:: Exercise goal ::
Copy word for word the portion of the Cloudflare network analytics text that begins at "The samplerd pipeline" and stops after "work with samplerd.".

:: Source document ::
In the world of on-premise networks, packets typically chain through a series of appliances that each serve their own special purposes. For example, a packet may first pass through a firewall, then through a router, and then through a load balancer, before finally reaching the intended destination. The links in this chain can be thought of as independent “network functions”, each with some well-defined inputs and outputs.

A key insight for us was that, if you squint a little, Cloudflare’s software architecture looks very similar to this. Each server receives packets and chains them through a series of independent and specialized software components that handle things like DDoS mitigation, firewalling, reverse proxying, etc.

After noticing this similarity, we decided to explore how people with traditional networks monitor them. Universally, the answer is either Netflow or sFlow.

Nearly all on-premise hardware appliances can be configured to send a stream of Netflow or sFlow samples to a centralized flow collector. Traditional network operators tend to take these samples at many different points in the network, in order to monitor each device independently. This was different from our approach, which was to take packet samples only once, as soon as they entered the network and before performing any processing on them.

Another interesting thing we noticed was that Netflow and sFlow samples contain more than just information about packet contents. They also contain lots of metadata, such as the interface that packets entered and exited on, whether they were passed or dropped, which firewall or ACL rule they hit, and more. The metadata format is also extensible, so that devices can include information in their samples which might not make sense for other samples to contain. This flexibility allows flow collectors to offer rich reporting without necessarily having to understand the functions that each device performs on a network.

The more we thought about what kind of features and flexibility we wanted in an analytics system, the more we began to appreciate the elegance of traditional network monitoring. We realized that we could take advantage of the similarities between Cloudflare’s software architecture and “network functions” by having each software component emit its own packet samples with its own context-specific metadata attached.

Even though it seemed counterintuitive for our software to emit multiple streams of packet samples this way, we realized through taking inspiration from traditional network monitoring that doing so was exactly how we could build the extensible and future-proof observability that we needed.

Design & implementation

The implementation of Network Analytics v2 could be broken down into two separate pieces of work. First, we needed to build a new data pipeline that could receive packet samples from different sources, then normalize those samples and write them to long-term storage. We called this data pipeline samplerd – the “sampler daemon”.

The samplerd pipeline is relatively small and straightforward. It implements a few different interfaces that other software can use to send it metadata-rich packet samples. It then normalizes these samples and forwards them for postprocessing and insertion into a ClickHouse database.

The other, larger piece of work was to modify existing Cloudflare systems and make them send packet samples to samplerd. The rest of this post will cover a few interesting technical challenges that we had to overcome to adapt these systems to work with samplerd.

l4drop

The first system that incoming packets enter is our xdp daemon, called xdpd. In a few words, xdpd manages the installation of multiple XDP programs: a packet sampler, l4drop and L4LB. l4drop is where many types of attacks are mitigated. Mitigations done at this level are very cheap, because they happen so early in the network stack.

Before introducing samplerd, these XDP programs were organized like this:

An incoming packet goes through a sampler that will emit a packet sample for some packets. It then enters l4drop, a set of programs that will decide the fate of a particular packet. Finally, L4LB is in charge of layer 4 load balancing.

:: Supplied material ::
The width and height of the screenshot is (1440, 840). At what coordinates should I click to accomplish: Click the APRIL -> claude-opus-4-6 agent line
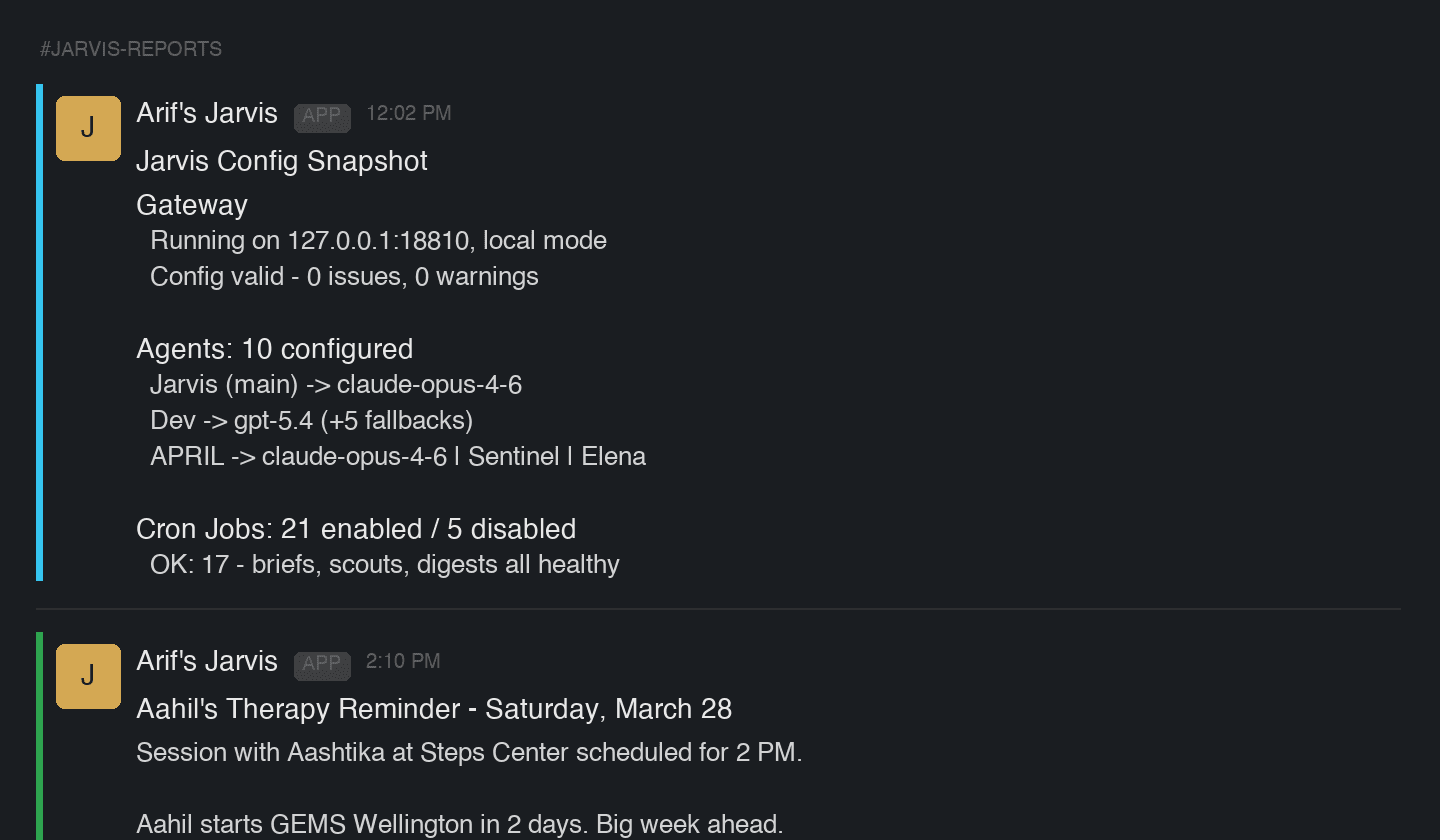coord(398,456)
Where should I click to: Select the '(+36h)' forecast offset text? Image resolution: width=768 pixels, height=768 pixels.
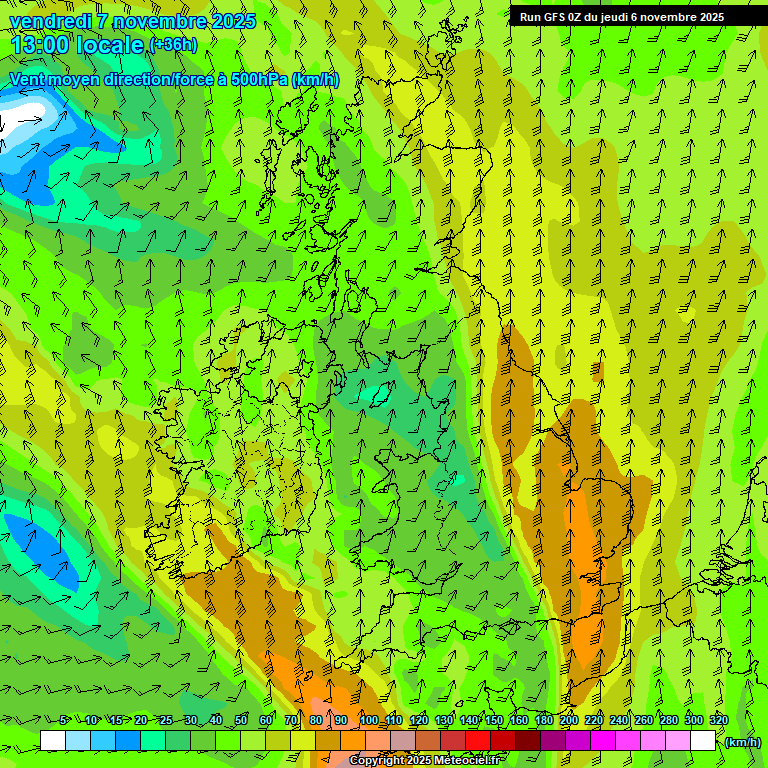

:: Written solution ::
The samplerd pipeline is relatively small and straightforward. It implements a few different interfaces that other software can use to send it metadata-rich packet samples. It then normalizes these samples and forwards them for postprocessing and insertion into a ClickHouse database.

The other, larger piece of work was to modify existing Cloudflare systems and make them send packet samples to samplerd. The rest of this post will cover a few interesting technical challenges that we had to overcome to adapt these systems to work with samplerd.